▸ PROMPT: Below are some entries; state how many of their lines contain the word "chevron", with nothing else in the reply.

===== EXERCISE MATERIAL

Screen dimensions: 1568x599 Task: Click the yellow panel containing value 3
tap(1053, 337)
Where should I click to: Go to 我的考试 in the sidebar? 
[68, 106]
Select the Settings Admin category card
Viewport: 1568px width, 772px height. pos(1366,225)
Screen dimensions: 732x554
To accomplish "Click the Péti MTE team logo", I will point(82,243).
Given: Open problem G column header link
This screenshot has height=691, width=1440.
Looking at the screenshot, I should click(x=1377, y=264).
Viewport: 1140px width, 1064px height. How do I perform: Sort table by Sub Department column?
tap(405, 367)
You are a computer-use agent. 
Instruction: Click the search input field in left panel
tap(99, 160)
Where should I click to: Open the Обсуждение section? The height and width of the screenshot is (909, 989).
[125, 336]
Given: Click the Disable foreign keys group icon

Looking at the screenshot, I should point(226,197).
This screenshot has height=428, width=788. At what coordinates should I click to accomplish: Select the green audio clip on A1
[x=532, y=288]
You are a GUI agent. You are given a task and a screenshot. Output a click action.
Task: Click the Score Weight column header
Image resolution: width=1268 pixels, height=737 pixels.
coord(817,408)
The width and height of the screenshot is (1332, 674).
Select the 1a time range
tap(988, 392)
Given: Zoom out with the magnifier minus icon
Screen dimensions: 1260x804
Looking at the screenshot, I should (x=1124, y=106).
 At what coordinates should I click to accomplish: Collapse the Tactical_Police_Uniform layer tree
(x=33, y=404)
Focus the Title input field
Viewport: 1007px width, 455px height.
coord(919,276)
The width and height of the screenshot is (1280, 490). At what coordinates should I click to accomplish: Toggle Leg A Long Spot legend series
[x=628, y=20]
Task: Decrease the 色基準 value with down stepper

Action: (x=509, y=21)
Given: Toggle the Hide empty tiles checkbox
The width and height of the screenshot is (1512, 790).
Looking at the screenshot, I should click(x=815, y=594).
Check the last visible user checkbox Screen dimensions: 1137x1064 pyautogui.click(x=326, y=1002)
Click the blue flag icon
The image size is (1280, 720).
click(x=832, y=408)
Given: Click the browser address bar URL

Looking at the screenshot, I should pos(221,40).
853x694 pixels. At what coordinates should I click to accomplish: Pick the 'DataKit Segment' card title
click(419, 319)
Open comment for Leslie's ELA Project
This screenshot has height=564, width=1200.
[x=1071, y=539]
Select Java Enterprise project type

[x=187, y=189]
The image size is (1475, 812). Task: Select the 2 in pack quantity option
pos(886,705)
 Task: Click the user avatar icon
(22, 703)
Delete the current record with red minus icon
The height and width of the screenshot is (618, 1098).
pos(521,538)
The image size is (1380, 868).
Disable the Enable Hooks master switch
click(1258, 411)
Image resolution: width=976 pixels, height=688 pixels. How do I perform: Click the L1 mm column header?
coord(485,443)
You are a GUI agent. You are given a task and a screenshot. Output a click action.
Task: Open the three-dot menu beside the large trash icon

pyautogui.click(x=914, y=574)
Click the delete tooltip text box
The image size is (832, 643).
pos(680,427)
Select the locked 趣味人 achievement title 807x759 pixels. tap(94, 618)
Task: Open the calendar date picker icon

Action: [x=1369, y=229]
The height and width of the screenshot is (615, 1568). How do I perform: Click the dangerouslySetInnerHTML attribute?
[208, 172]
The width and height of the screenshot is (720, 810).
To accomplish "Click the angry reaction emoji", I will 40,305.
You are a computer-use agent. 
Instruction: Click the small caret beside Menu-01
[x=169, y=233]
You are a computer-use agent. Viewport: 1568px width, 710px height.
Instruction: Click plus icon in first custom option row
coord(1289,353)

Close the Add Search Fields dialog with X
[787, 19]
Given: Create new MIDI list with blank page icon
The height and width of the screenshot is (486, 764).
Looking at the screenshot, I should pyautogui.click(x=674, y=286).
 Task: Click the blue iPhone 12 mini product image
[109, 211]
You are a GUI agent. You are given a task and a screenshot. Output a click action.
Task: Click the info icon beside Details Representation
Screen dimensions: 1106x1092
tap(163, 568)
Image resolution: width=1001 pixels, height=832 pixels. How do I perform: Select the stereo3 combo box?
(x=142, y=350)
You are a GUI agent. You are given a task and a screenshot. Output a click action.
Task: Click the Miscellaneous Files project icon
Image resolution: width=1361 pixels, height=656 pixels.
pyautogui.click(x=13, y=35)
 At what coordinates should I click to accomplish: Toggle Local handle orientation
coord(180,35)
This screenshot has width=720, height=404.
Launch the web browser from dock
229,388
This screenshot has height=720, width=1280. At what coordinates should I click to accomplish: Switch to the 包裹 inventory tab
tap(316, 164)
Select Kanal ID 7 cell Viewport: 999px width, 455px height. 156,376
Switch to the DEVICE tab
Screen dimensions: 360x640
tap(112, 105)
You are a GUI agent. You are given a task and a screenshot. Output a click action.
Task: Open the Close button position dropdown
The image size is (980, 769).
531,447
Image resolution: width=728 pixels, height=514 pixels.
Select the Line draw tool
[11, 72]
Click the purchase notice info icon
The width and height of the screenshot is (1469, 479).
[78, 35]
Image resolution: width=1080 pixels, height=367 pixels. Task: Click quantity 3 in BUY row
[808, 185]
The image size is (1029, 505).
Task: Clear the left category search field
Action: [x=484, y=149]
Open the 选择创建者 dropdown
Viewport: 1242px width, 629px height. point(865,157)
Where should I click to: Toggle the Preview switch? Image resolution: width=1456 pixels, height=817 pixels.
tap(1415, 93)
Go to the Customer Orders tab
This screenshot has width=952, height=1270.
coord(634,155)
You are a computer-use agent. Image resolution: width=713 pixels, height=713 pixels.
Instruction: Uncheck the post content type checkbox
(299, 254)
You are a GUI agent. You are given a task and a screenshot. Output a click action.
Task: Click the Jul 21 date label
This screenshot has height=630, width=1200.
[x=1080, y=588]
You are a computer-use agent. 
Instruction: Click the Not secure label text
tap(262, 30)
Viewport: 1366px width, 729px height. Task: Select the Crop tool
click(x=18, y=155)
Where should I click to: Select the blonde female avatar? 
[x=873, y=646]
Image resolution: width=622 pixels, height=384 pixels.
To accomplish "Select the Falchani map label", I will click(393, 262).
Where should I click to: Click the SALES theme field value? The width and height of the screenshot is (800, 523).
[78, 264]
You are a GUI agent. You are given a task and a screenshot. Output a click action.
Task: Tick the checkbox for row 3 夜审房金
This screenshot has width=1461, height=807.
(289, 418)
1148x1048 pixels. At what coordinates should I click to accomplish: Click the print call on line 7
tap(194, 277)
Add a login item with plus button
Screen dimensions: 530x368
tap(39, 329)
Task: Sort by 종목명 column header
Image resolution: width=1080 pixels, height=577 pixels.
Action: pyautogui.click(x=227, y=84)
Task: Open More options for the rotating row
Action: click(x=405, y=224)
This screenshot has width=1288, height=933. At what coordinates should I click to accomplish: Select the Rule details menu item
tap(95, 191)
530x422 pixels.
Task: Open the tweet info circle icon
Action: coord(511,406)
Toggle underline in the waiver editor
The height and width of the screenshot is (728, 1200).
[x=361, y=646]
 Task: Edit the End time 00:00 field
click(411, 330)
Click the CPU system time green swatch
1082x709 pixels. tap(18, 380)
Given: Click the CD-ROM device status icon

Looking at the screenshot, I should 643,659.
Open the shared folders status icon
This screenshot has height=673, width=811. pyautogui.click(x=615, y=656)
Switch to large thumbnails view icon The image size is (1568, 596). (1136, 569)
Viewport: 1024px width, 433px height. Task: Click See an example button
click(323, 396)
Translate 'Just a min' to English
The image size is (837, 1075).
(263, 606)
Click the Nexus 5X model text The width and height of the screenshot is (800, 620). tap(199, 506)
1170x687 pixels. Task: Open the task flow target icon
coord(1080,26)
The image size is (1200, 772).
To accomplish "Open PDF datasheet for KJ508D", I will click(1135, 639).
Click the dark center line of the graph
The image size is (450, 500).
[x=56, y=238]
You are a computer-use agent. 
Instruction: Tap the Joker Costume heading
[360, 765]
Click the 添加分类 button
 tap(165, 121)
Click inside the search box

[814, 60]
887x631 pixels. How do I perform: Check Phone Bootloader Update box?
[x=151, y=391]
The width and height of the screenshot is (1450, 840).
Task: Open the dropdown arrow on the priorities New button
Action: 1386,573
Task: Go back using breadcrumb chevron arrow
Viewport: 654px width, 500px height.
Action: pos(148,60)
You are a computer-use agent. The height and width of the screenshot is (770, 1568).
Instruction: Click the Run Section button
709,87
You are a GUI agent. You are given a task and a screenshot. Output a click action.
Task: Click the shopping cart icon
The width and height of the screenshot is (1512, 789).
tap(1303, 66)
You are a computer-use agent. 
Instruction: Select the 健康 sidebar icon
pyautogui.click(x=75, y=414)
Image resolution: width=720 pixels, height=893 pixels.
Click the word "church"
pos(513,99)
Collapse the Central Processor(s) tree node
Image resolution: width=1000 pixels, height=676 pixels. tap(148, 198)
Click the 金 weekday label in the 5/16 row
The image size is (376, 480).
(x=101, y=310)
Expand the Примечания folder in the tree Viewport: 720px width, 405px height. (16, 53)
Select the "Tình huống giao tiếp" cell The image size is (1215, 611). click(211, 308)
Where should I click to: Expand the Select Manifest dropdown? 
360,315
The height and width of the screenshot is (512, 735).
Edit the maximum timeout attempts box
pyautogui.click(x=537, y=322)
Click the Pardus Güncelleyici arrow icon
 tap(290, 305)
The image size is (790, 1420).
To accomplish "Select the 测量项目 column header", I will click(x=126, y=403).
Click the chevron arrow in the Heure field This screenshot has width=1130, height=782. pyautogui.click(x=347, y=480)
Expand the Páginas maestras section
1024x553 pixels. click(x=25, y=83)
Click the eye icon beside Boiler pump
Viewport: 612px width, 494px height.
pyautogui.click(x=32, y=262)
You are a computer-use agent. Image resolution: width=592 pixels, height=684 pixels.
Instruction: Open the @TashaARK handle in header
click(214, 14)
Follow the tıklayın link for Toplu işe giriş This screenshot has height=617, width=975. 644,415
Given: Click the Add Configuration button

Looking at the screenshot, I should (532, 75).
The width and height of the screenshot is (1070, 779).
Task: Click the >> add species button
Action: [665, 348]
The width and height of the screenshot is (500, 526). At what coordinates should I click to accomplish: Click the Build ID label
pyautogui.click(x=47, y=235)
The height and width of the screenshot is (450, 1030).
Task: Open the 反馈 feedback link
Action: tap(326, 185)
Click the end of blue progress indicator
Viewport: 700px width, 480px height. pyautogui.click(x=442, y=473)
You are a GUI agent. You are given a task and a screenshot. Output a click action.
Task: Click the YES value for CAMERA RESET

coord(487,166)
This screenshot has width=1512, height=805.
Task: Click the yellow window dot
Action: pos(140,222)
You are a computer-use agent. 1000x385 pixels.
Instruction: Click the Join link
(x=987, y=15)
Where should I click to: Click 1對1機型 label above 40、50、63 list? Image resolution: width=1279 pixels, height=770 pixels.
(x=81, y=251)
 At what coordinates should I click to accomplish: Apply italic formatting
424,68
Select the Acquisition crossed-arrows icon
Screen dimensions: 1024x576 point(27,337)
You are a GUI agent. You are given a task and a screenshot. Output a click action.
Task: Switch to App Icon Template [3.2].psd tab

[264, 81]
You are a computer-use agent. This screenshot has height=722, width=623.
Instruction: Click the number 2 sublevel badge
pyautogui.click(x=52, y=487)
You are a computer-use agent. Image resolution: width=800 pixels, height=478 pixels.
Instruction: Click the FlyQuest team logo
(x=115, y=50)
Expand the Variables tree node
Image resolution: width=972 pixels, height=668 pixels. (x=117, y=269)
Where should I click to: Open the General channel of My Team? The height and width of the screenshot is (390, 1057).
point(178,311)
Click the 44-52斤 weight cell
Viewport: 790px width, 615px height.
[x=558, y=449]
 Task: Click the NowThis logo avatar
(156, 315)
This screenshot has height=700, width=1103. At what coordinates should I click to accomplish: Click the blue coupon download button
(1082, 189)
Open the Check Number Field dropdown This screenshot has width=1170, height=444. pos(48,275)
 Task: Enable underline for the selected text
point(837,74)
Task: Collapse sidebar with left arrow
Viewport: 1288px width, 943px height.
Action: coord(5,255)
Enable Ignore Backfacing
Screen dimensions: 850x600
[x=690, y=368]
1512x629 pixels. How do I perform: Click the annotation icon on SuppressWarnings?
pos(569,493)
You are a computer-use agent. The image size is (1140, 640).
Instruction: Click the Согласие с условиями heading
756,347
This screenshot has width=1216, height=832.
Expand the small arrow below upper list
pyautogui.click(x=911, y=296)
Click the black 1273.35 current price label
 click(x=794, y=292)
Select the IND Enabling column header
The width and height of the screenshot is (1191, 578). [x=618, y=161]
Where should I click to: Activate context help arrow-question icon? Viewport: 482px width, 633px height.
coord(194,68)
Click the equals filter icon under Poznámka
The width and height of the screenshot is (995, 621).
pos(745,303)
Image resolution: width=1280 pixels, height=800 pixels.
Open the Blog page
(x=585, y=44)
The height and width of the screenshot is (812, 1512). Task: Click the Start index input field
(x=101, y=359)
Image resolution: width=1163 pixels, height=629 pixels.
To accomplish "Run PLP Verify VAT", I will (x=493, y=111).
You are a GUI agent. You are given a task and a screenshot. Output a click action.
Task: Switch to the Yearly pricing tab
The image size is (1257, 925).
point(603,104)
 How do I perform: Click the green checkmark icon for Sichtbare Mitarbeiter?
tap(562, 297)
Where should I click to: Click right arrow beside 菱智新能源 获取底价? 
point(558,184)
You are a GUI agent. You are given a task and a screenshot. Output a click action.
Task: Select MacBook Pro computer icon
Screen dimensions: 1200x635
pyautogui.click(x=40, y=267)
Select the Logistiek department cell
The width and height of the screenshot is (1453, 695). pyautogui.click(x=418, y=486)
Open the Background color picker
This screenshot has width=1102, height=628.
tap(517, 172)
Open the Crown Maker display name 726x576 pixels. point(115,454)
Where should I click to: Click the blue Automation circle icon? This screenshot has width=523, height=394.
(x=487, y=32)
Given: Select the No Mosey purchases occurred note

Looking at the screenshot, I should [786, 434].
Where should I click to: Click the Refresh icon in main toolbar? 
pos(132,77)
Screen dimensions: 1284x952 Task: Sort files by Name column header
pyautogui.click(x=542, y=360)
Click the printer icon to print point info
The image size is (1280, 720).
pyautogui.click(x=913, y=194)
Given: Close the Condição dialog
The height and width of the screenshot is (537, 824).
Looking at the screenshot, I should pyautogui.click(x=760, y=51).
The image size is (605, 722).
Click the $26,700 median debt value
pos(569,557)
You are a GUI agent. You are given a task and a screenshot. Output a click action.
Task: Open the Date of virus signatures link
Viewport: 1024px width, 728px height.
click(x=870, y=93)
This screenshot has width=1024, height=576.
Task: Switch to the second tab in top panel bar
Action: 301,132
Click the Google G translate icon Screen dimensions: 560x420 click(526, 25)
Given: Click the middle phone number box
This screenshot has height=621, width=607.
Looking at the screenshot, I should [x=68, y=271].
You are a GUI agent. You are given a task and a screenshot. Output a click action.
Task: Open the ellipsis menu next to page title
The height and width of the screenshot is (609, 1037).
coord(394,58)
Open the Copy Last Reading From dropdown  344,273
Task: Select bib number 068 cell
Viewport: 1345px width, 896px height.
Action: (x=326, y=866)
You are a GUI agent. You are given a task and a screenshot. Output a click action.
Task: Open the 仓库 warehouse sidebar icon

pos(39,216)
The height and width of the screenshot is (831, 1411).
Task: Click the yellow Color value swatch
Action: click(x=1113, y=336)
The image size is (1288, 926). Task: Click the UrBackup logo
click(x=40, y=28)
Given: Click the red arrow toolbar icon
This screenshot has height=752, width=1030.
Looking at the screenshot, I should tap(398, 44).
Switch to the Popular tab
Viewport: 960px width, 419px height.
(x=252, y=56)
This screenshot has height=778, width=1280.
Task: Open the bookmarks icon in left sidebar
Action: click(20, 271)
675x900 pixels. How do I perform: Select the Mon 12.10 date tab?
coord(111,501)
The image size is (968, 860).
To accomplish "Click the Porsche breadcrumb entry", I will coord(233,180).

==========

▸ ANSWER BOX: 2